On February 13, military prosecutors ordered Geneina detained, pending investigation, after he gave a media interview in which he said that the former Chief of Staff Sami Anan – who had announced his candidacy for president and is also being detained – possessed evidence on army leaders’ involvement in violent events following Egypt’s 2011 uprising. Geneina also said that “sovereign bodies” were behind an attack on him a few days earlier that he said was an “assassination attempt.”

The Huffington Post journalist who published the interview with Geneina, Motaaz Wednan, was  arrested on February 17, and State Security Prosecutors ordered him detained on accusations of “spreading false news” and “joining a banned group.” Authorities are holding him, and al-Qassas in the Maximum-Security Scorpion Prison, where Human Rights Watch has documented abusive and degrading detention conditions.
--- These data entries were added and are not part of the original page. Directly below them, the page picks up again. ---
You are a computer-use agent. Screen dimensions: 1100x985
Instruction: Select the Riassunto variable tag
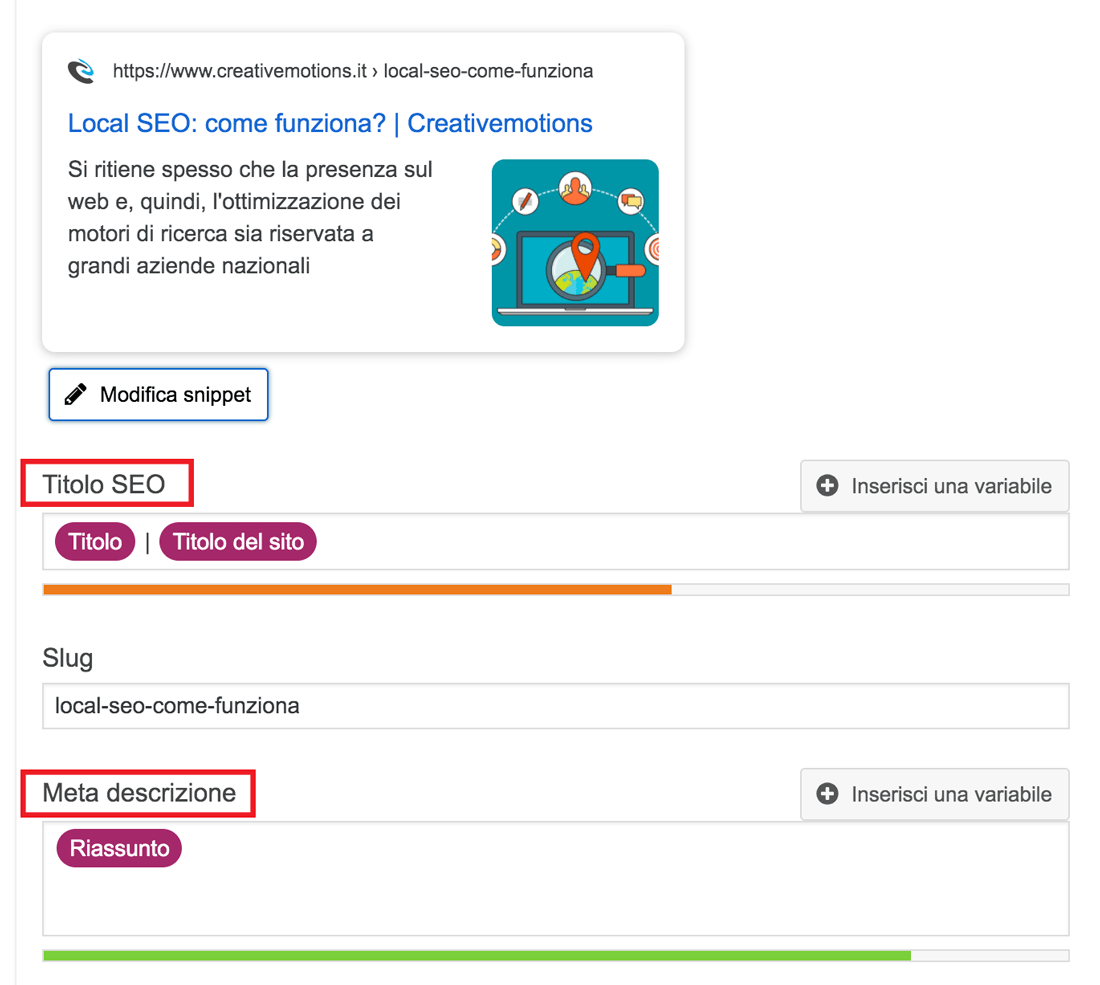(119, 848)
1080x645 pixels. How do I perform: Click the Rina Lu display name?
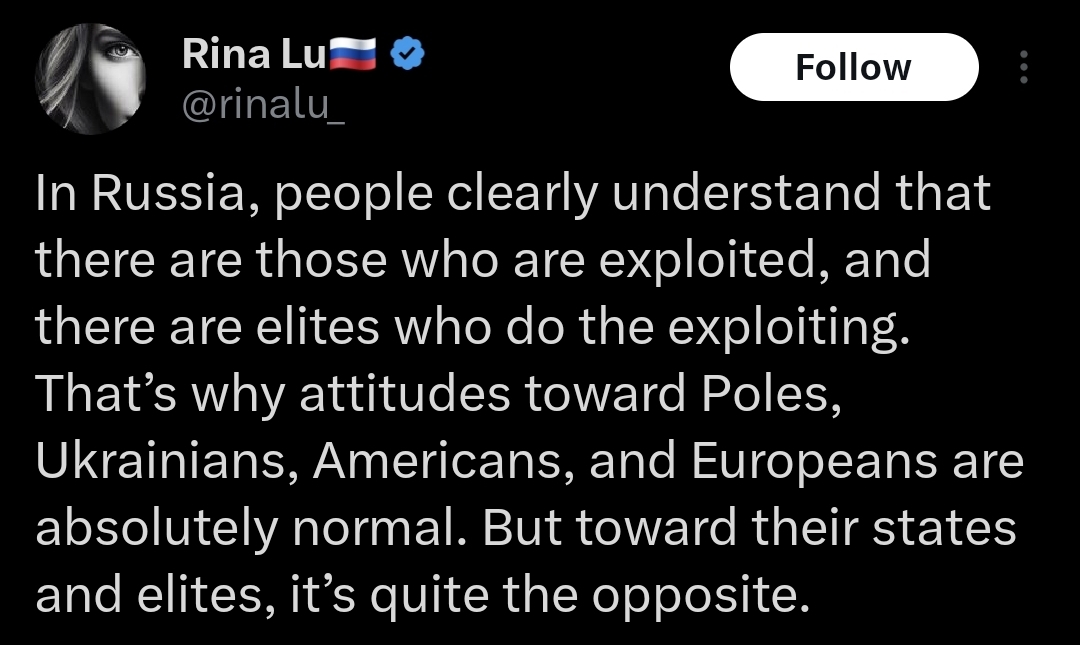(253, 54)
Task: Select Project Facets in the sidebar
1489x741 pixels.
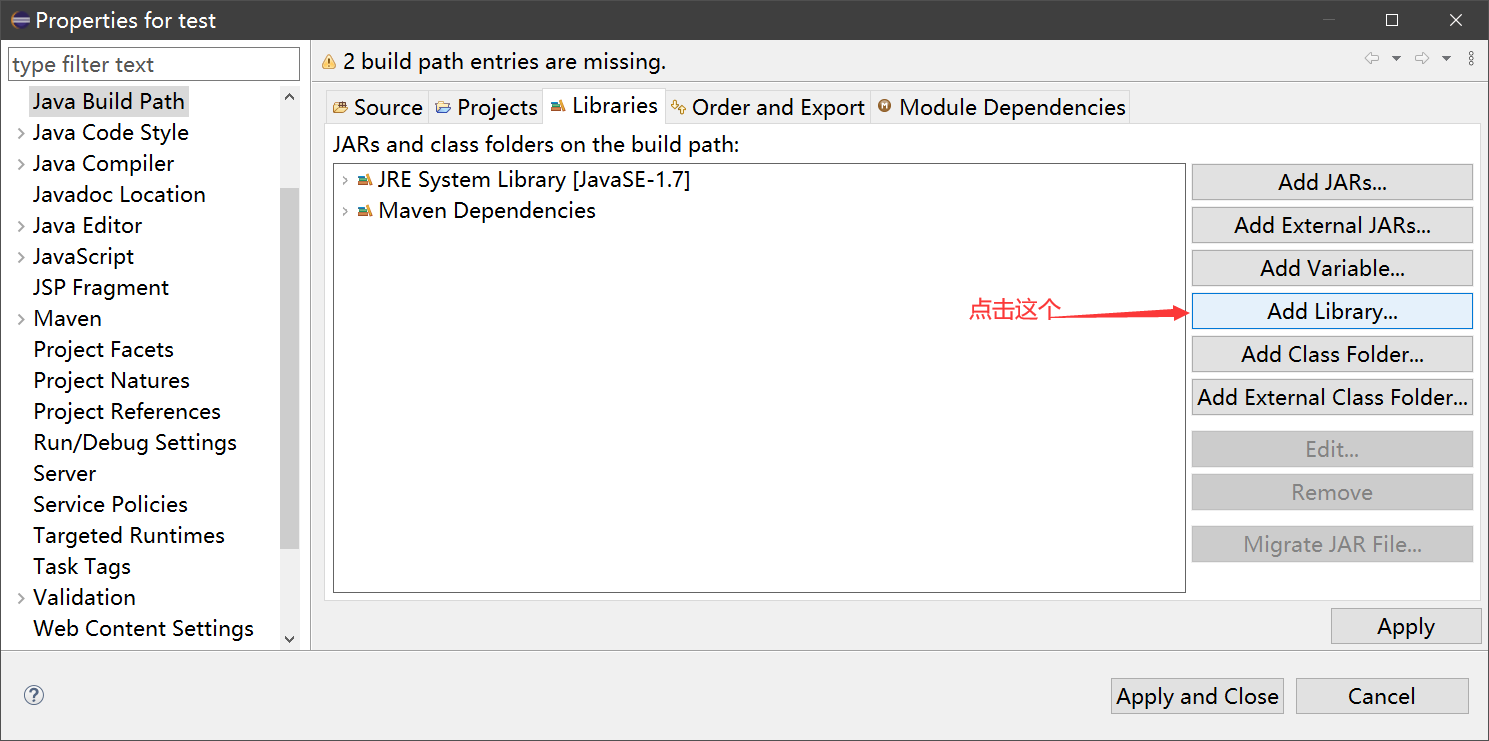Action: 104,350
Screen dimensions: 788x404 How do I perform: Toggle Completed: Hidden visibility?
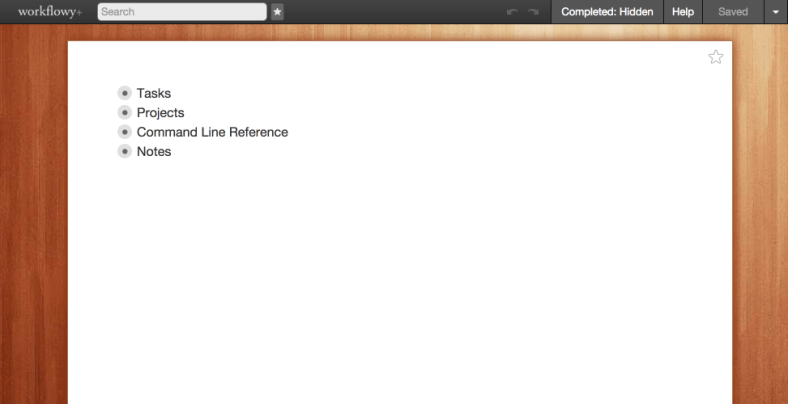pyautogui.click(x=607, y=12)
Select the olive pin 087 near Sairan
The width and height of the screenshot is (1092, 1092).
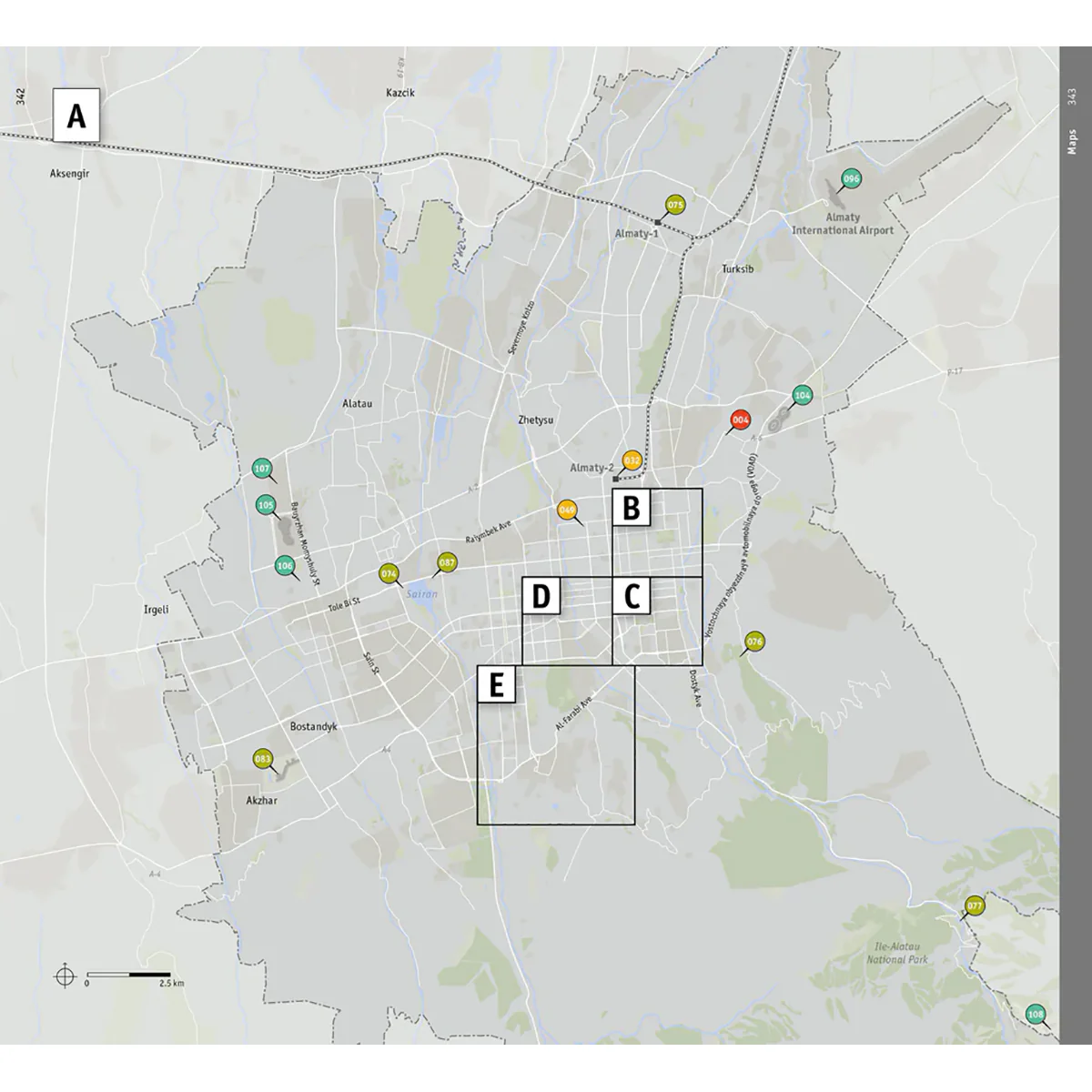click(x=447, y=562)
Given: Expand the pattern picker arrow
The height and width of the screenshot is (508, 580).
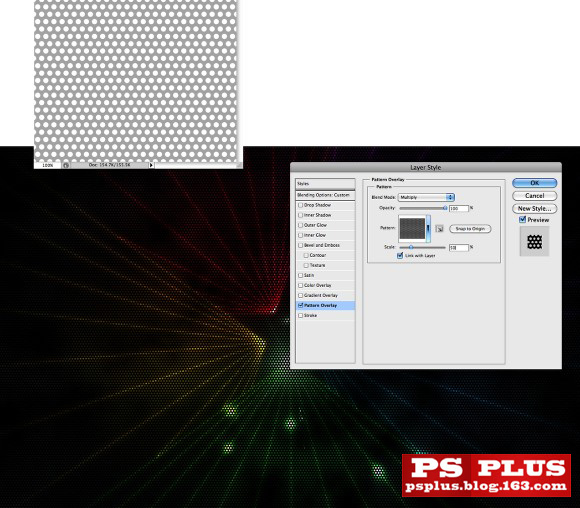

On February 20, the South Cairo Criminal Court ordered Abu al-Fotouh and 15 members of his party placed on a “terrorism list.” According to the 2015 Terrorist Entities Law, criminal courts can place individuals and entities on the country’s terrorism list based on memos presented by prosecutors and without any due process or hearings. According to media reports, the prosecutors’ memo was merely based on the NSA’s allegations of “leading an illegal group.” The designation’s immediate effects include a travel ban, an asset freeze, the loss of political rights, and passport cancellation.

Human Rights Watch has previously said the Egyptian Parliament should cancel this law and urged prosecutors to reverse the flawed, indiscriminate terrorism designations on hundreds of people. The Egyptian 2015 counterterrorism law criminalizes activities that go far beyond the description of terrorist acts in United Nations Security Council 2004 resolution 1566. It also runs counter to a basic principle in international human rights law that requires laws to be precisely drafted and understandable as a safeguard against their arbitrary use. The designations also do not follow minimum requirements of due process and are made without hearings or substantial evidence.

Human Rights Watch has documented a host of serious abuses by NSA officers, including the routine torture of political detainees, typically in NSA offices, which are used as secret detention facilities to forcibly disappear people.

Egypt’s silencing of critical voices and opposition parties is not only a violation of its own constitution, which guarantees freedom of thought and opinion in article 65 and its citizens’ right to participation in public life in article 87. It also disregards Egypt’s obligations under regional and international human rights treaties, including the International Covenant on Civil and Political Rights (ICCPR), and the African Charter on Human and Peoples’ Rights (ACHPR). Articles 19, 21, 22, and 25 of the ICCPR and Articles 9, 10, 11, and 13 of the ACHPR guarantee the rights to the freedoms of expression, participation, peaceful assembly, and association.

“The arrest of leading figures, apparently for their peaceful activism, doesn’t just undermine rule of law, but also could further the instability that Egypt’s government is using to justify more repression,” Whitson said.